Precarietà e magnitudo 9

Un dialogo via social network sul crollo delle certezze provocato dal recente, lunghissimo e reiterato sisma nell'Italia centrale. Il commento di Alberto Barlocci
terremoto

Ho scritto ieri su Facebook, subito dopo la forte scossa di terremoto delle 7.41: «Nuova scossa di terremoto. Più forte delle precedenti. Bisogna abituarsi a convivere con la propria precarietà, "in tutti i sensi" come mi scrive un'amica. Nella vita cerchiamo sempre delle certezze, anche nella fede. Ma la fede, in particolare quella per me "vera", quella del Vangelo, ci dà solo una certezza: che su questa terra non ci sono certezze. Il Dio dell'incertezza, Colui che ha dubitato di Dio stesso, è il vero conforto.

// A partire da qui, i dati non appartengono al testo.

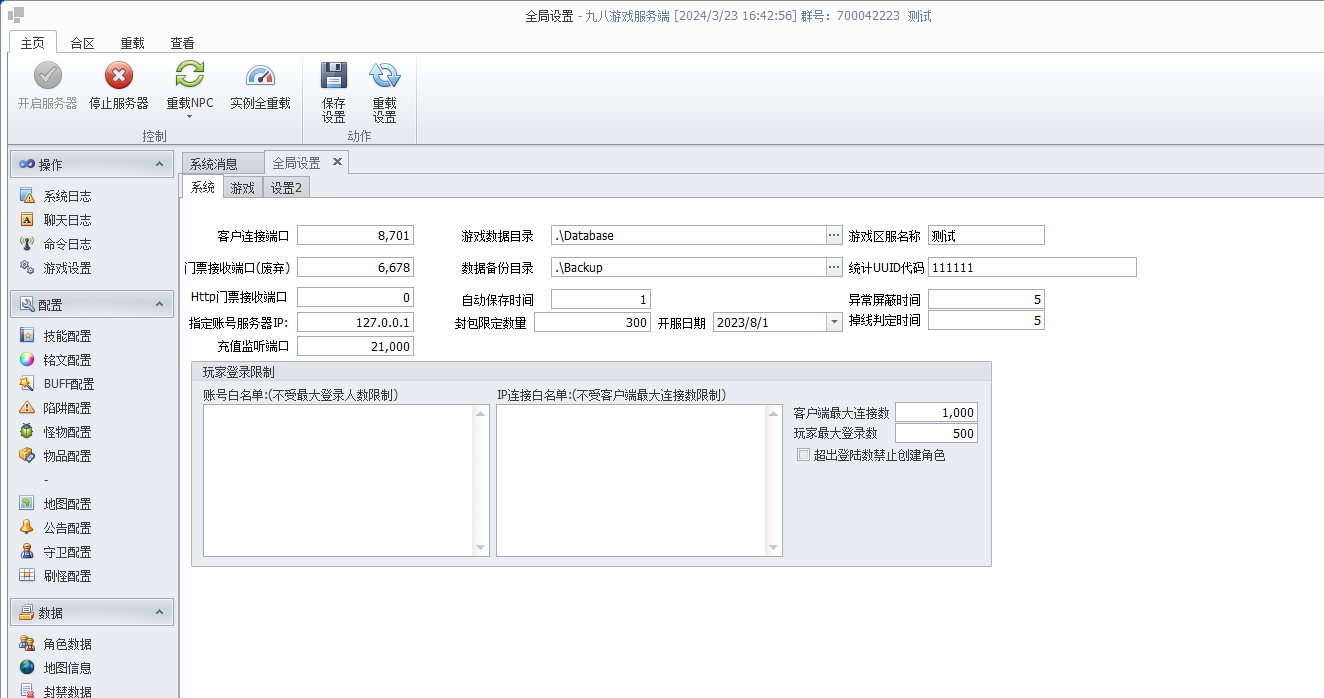Click the 账号白名单 list scrollbar
1324x698 pixels.
pyautogui.click(x=480, y=480)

È un orizzonte».

 

Alfredo Carli, un "amico" mi ha risposto così: «No Michele, permettimi, non credo che bisogna abituarsi alla precarietà. A quella sociale, lavorativa o affettiva. E neanche per le sciagure naturali. Come per i terremoti. Ci sono le premesse per costruire edifici antisismici, mettere in sicurezza i territori, evitare di dover elemosinare soldi alla Ue, riprendendoci la sovranità politica e monetaria. Questo è agire, non una passiva accettazione del fato. Seguire Dio, pregare è altra cosa».

 

Mi è venuto in soccorso l'amico e collega Alberto Barocci, che vive in Cile, una persona abituata ai terremoti di magnitudo 8, devastanti. Scrive: «Non sono certo io a dover spiegare ció che dice Michele, sa farlo perfettamente da solo. Ma mi pare di cogliere, caro Alfredo, e lo dico senza animo polemico, un senso diverso nelle sue parole. La precarietà di cui parla non è quella della scarsezza delle risorse, la capacità di prevedere sciagure, il lavoro o altro, ma quella della condizione umana. Vivo in un Paese (il Cile) sottomesso a una natura spesso ostile, dove ti salvi dal terremoto, ma magari non scappi dallo tsunami. L'anno scorso dopo la scossa di 8,4 gradi ci hanno detto preparatevi perché ne viene una più forte. Lo sciame sismico è durato 4 mesi. La scossa non è venuta, ma cosa potevamo fare? Si è costruito in senso antisismico, si è fatto il possibile, ma se la scossa è di 9 gradi, come ci avevano annunciato, avremmo dovuto sloggiare a quota 300 metri per fronteggiare lo tsunami di una scossa del genere e questo spazio in città non esiste. Abbiamo vissuto in questa precarietà, cercando ogni notte di capire se quella scossetta era o no il prodromo di un evento immane. Certo, in Italia va protetto tutto ciò che è stato costruito e trovate soluzioni per convivere in questo contesto. Ma se domani esplode la caldera del Vesuvio (l'Italia è a rischio sismico e vulcanico) gli studi condotti dagli osservatorio geologici regionali campani indicano che i danni provocherebbero vittime anche a Roma. La precarietà è questa. Conviviamo con la natura ed essa è imprevedibile. Ciò non ha niente a che fare col fato, o col far male le cose. Va fatto tutto, e bene, tutto quanto è in nostro potere. Dopodiché… vivremo nella precarietà e nell'incertezza determinata da una nuova… fase solare. È il mondo nel quale viviamo ad essere precario. Ed etimologicamente viene dal latino preces (orazione)».

 

Ho brevemente commentato così: «Mi ritrovo perfettamente in quanto dice Alberto. La precarietà c'è anche nelle società più previdenti. Perché è precaria la natura umana. Ciò non ci esime minimamente dal mettere in sicurezza tutto quel che si può».